I have found that restarting my Python kernel has resolved this error, although I do not know if it works all the time.

From my testing, I think the issue may be related to the means by which imagery is processed from STAC into memory. Depending on how you do any compositing, chunking etc. sometimes your code may be looking for an image or band that has already been scrubbed from memory and cannot find it. This can get complicated, since you may need to delve into dask graphs (if using something like stackstac that uses dask on the back end) to understand what data the process is trying to access (its not always consistent). I still get these types of errors from time to time, but have noticed the frequency changes a lot depending on things like how you set up your chunks etc.

And just setting a high retry parameter has not worked for me.
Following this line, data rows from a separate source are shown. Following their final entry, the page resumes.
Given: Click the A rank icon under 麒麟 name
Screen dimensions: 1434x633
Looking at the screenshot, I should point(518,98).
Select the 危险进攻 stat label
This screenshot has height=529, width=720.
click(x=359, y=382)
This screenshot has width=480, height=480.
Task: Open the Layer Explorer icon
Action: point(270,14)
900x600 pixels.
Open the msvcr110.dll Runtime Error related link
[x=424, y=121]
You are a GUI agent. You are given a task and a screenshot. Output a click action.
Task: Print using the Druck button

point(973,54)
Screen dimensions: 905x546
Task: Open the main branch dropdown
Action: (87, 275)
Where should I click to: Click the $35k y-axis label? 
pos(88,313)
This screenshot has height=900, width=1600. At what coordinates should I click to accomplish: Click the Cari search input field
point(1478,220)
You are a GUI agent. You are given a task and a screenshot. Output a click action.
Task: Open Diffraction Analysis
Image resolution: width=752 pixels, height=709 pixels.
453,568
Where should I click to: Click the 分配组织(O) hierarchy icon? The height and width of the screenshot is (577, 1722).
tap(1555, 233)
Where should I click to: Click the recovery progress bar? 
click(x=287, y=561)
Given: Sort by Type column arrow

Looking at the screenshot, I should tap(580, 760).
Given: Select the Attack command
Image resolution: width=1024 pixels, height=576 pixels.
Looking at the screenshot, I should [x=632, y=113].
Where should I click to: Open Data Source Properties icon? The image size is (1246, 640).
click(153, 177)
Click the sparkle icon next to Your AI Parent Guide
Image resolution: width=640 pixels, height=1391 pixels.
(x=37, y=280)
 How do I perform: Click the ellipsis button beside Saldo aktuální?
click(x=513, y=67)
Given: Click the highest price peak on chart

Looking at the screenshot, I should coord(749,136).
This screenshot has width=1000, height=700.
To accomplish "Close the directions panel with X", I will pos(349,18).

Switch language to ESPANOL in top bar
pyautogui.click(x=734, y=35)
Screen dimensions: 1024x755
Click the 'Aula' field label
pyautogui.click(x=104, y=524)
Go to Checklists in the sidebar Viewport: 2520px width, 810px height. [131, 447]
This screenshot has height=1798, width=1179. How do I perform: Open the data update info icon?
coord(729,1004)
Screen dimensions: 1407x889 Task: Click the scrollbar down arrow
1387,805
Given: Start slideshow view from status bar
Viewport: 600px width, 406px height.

Generally it will fail forever until I restart the kernel.
Go to full post

Tags:

LP DAAC - dgolon
User Services
User Services
Posts: 288
Joined: Mon Sep 30, 2019 10:00 am America/New_York
Answers: 0
Has thanked: 16 times
Been thanked: 2 times
Contact:

Re: HLSL30 - Cannot load certain tif into memory

by LP DAAC - dgolon » Mon Mar 13, 2023 11:44 am America/New_York

Hi @mitchbon I've passed your question along to our developers. We will reach back on on this post once we have an answer or if we need additional information from you. Thanks!
Subscribe to the LP DAAC listserv by sending a blank email to lpdaac-join@lists.nasa.gov.

Sign up for the Landsat listserv to receive the most up to date information about Landsat data: https://public.govdelivery.com/accounts/USDOIGS/subscriber/new#tab1.

mitchbon
Posts: 7
Joined: Wed Feb 22, 2023 4:40 pm America/New_York
Answers: 1
Been thanked: 1 time

Re: HLSL30 - Cannot load certain tif into memory

by mitchbon » Mon Mar 13, 2023 12:27 pm America/New_York

I ran the same code again today and it was able to successfully find and load that problematic tif into memory. I guess that means this is some sort of server issue?
Last edited by mitchbon on Mon Mar 13, 2023 12:28 pm America/New_York, edited 1 time in total.

LP DAAC - jwilson
User Services
User Services
Posts: 268
Joined: Mon Sep 30, 2019 12:39 pm America/New_York
Answers: 1
Has thanked: 9 times

Re: HLSL30 - Cannot load certain tif into memory

by LP DAAC - jwilson » Wed Mar 15, 2023 12:40 pm America/New_York

@mitchbon

If you are unable to load EarthData assets from https URLs via vsicurl and rasterio in Python, there are 3 common solutions:

1. Ensure you have a properly configured .netrc file. Instructions can be found [here|https://github.com/nasa/LPDAAC-Data-Resources/blob/main/notebooks/Earthdata_Authentication__Create_netrc_file.ipynb].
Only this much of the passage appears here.